Data records
+ + +

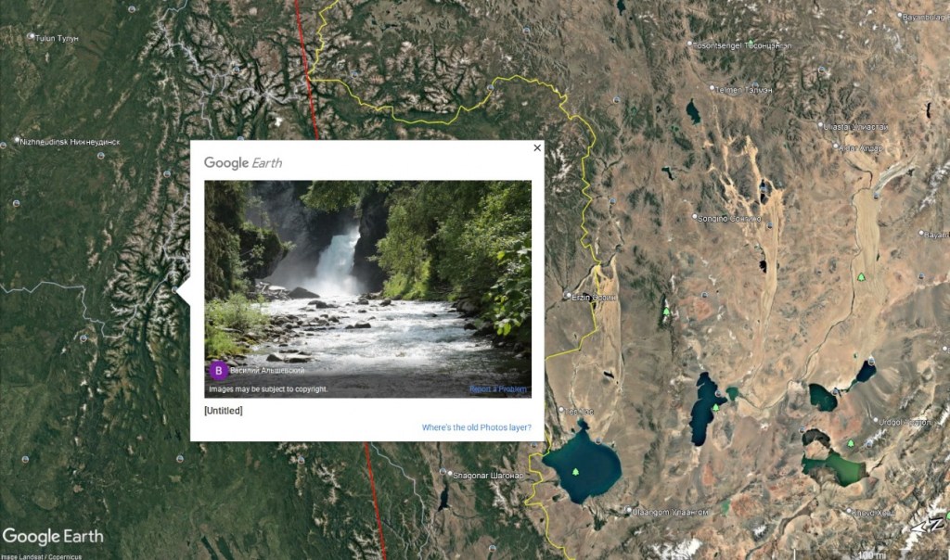The height and width of the screenshot is (560, 950).
Task: Click the Erzin place label marker
Action: 568,296
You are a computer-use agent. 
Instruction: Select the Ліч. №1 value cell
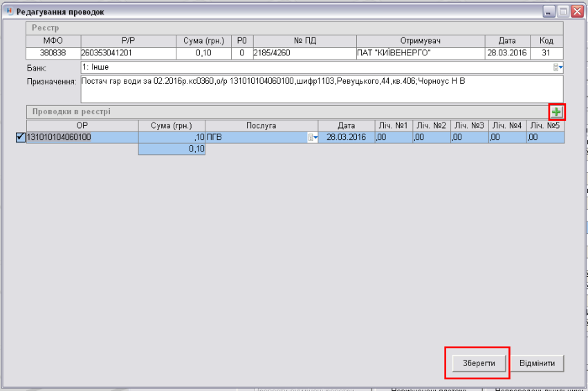point(393,138)
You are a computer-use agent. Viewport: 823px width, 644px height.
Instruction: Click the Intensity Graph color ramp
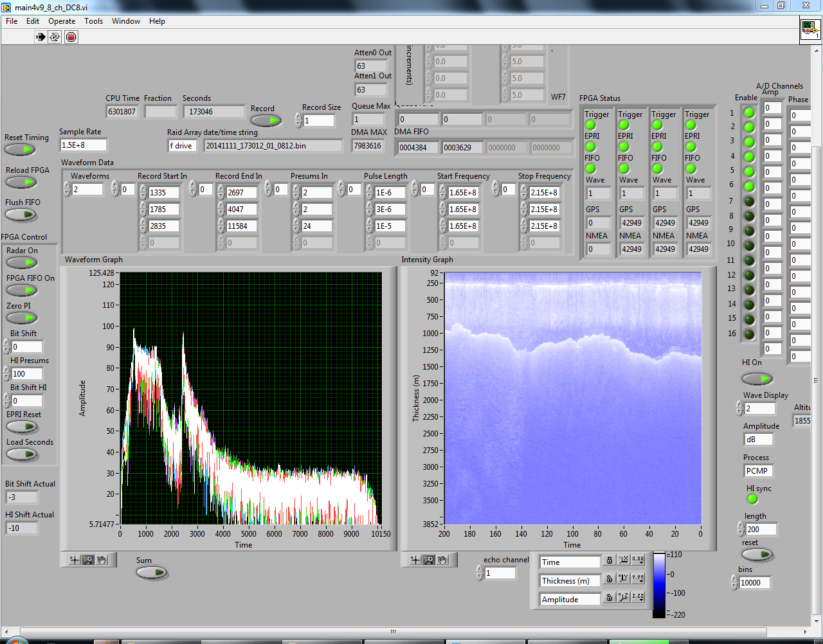[659, 585]
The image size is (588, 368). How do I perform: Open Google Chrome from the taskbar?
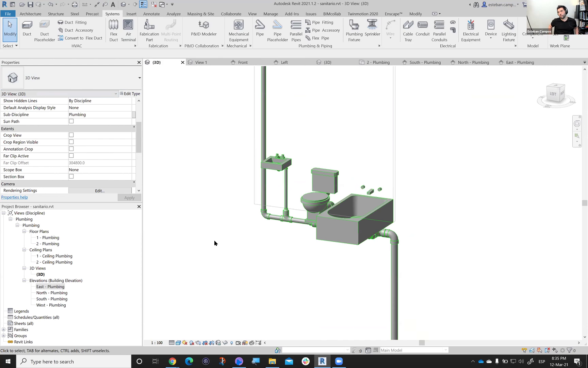coord(173,362)
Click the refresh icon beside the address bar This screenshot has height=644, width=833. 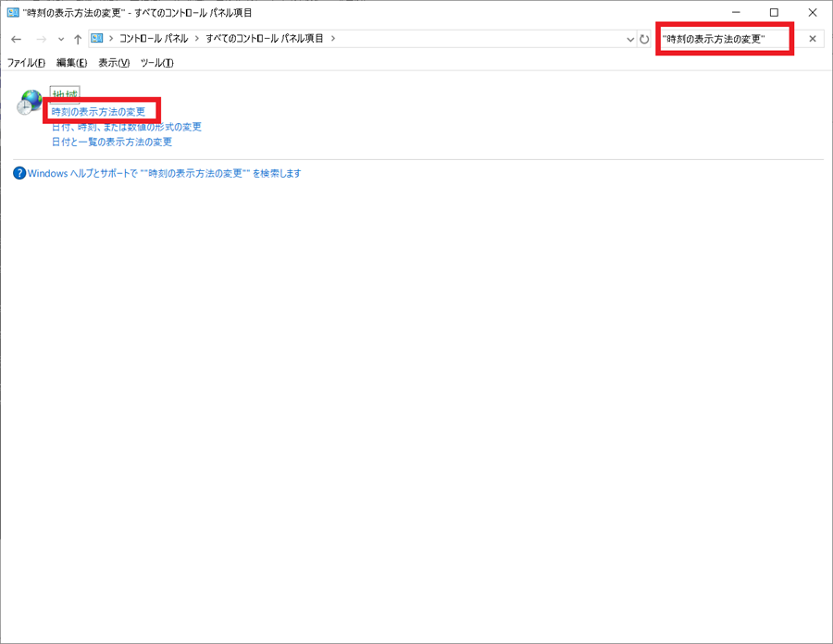point(644,39)
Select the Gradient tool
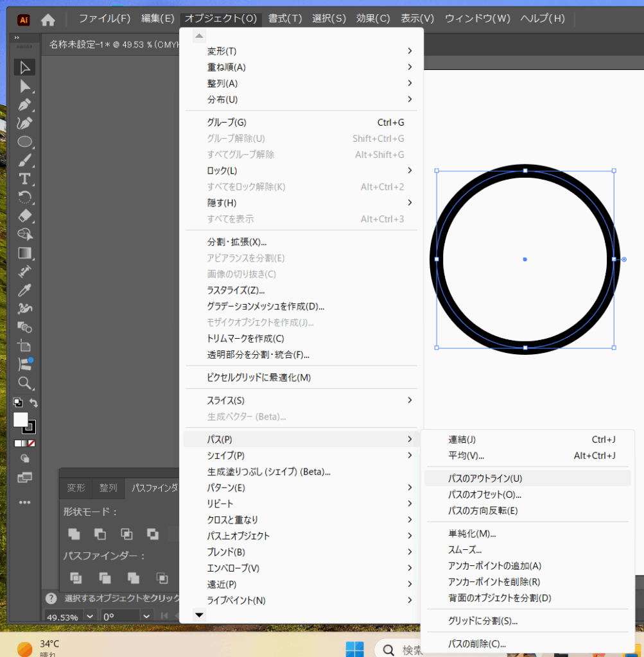The image size is (644, 657). tap(25, 253)
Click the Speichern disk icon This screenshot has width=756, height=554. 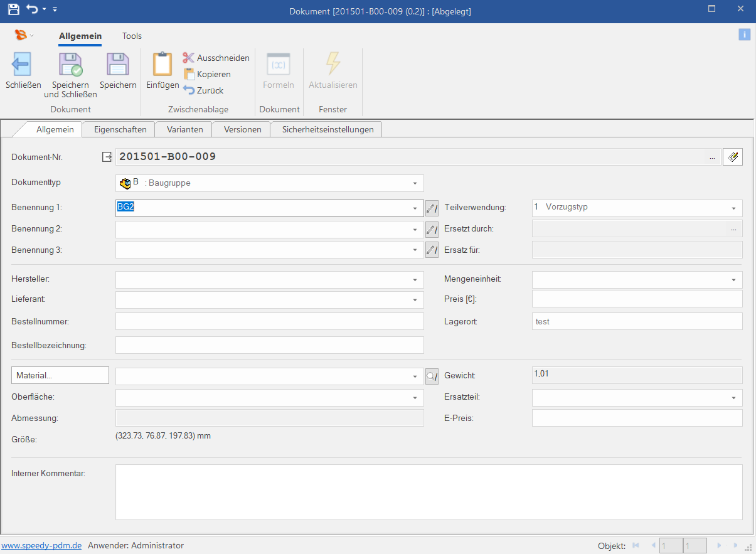pos(118,65)
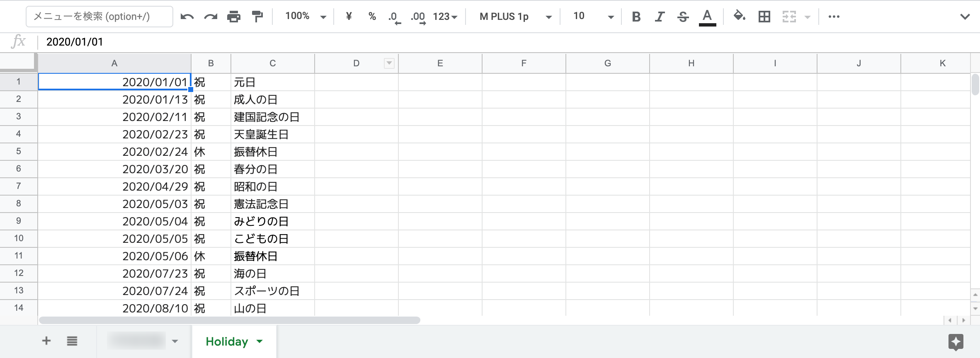
Task: Click the Explore star icon
Action: point(956,342)
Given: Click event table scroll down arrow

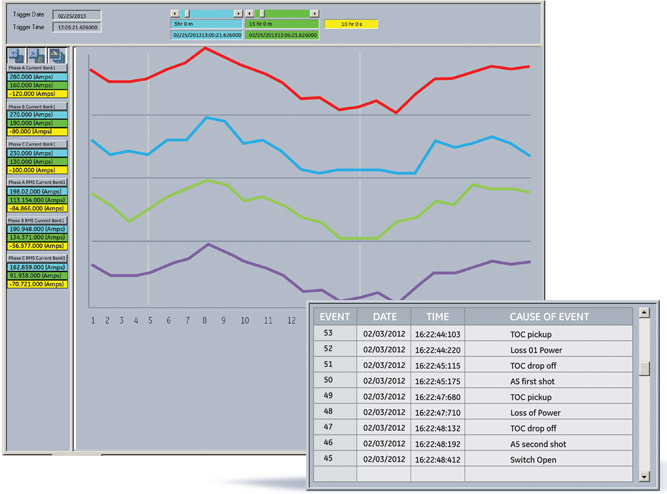Looking at the screenshot, I should pos(644,477).
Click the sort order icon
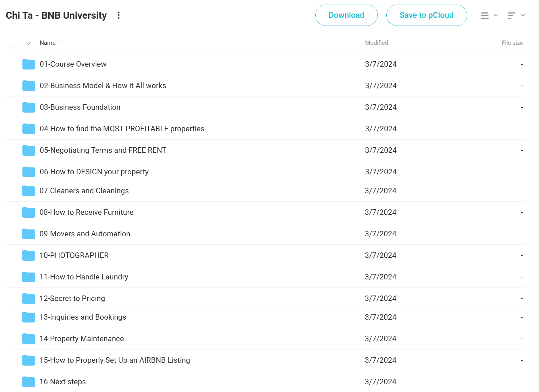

+ + +

→ **Task brief**:
Go through the entries above and report each line with the string "agent" in it.

→ **Solution to this task**:
You are a computer-use agent. 
You are a computer-use agent. Viewport: 823px width, 644px height.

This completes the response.